Records from a data collection:
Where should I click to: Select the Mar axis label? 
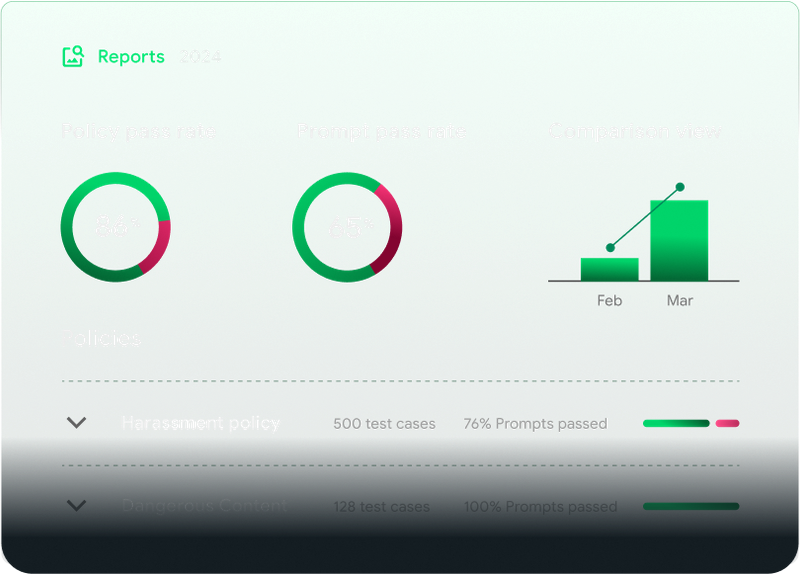[680, 301]
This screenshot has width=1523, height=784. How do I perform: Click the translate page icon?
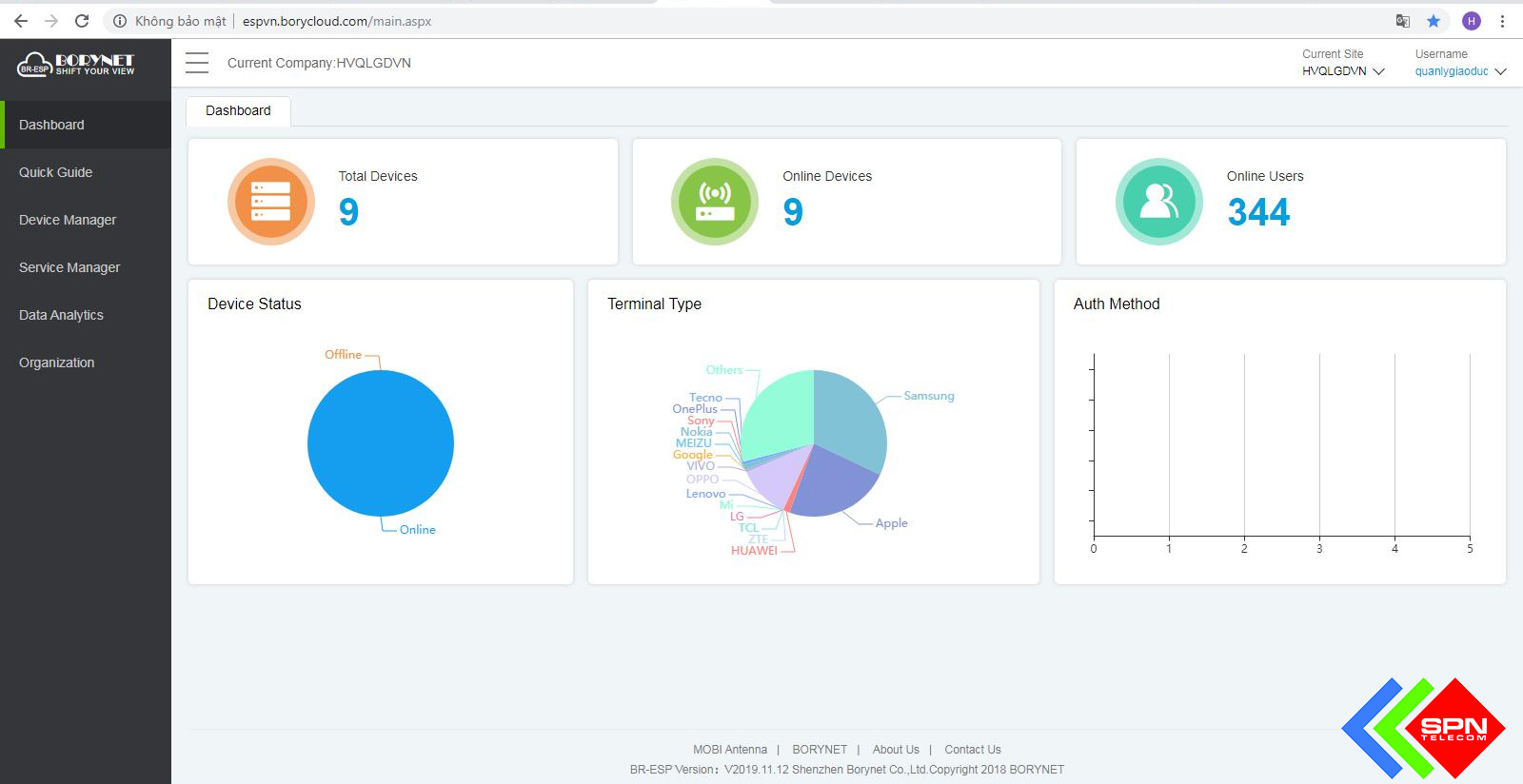pyautogui.click(x=1402, y=21)
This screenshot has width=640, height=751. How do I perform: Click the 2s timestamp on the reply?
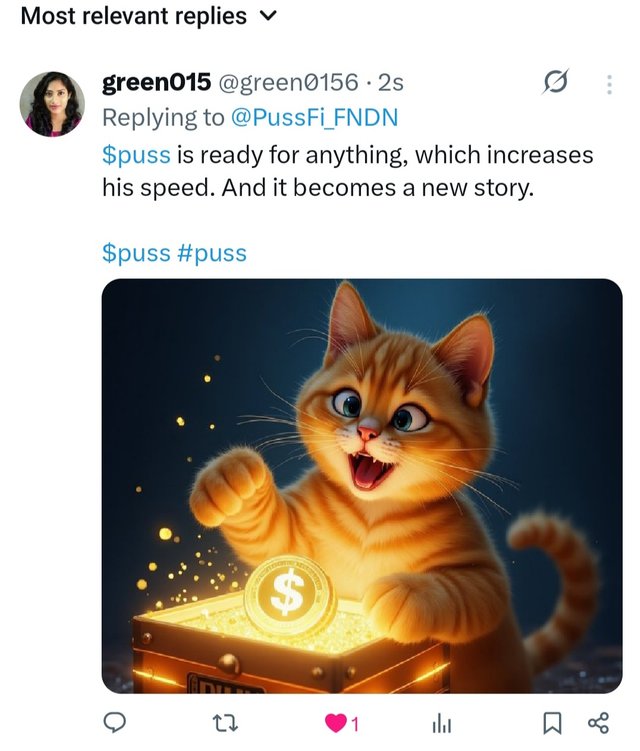[390, 83]
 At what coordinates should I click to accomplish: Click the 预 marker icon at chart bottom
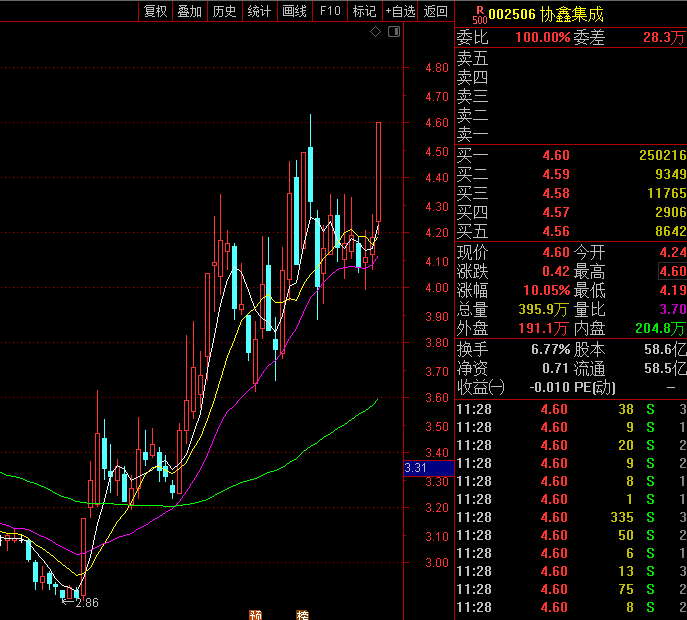[254, 614]
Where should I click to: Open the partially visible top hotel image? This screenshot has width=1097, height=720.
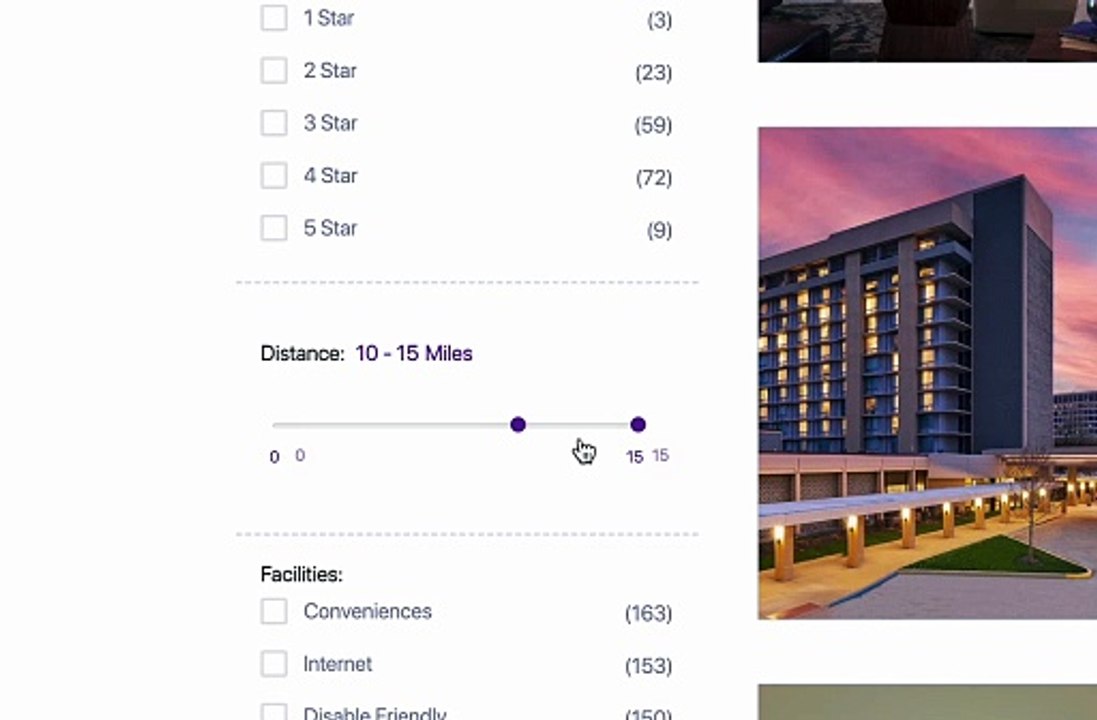(x=927, y=30)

Task objective:
Rewrite all of the rows above, replacing "screenshot" with "screen capture" and keeping everything else unchanged. Leave the pictures out.

Complete output:
Where should I click to: Select the Mar axis label? 
[680, 301]
This screen capture has width=1523, height=784. How do I perform: Click the translate page icon?
pyautogui.click(x=1402, y=21)
This screen capture has width=640, height=751. How do I perform: Click the 2s timestamp on the reply?
[390, 83]
 At what coordinates should I click to accomplish: Click the 预 marker icon at chart bottom
[254, 614]
Where should I click to: Open the partially visible top hotel image? This screen capture has width=1097, height=720.
(x=927, y=30)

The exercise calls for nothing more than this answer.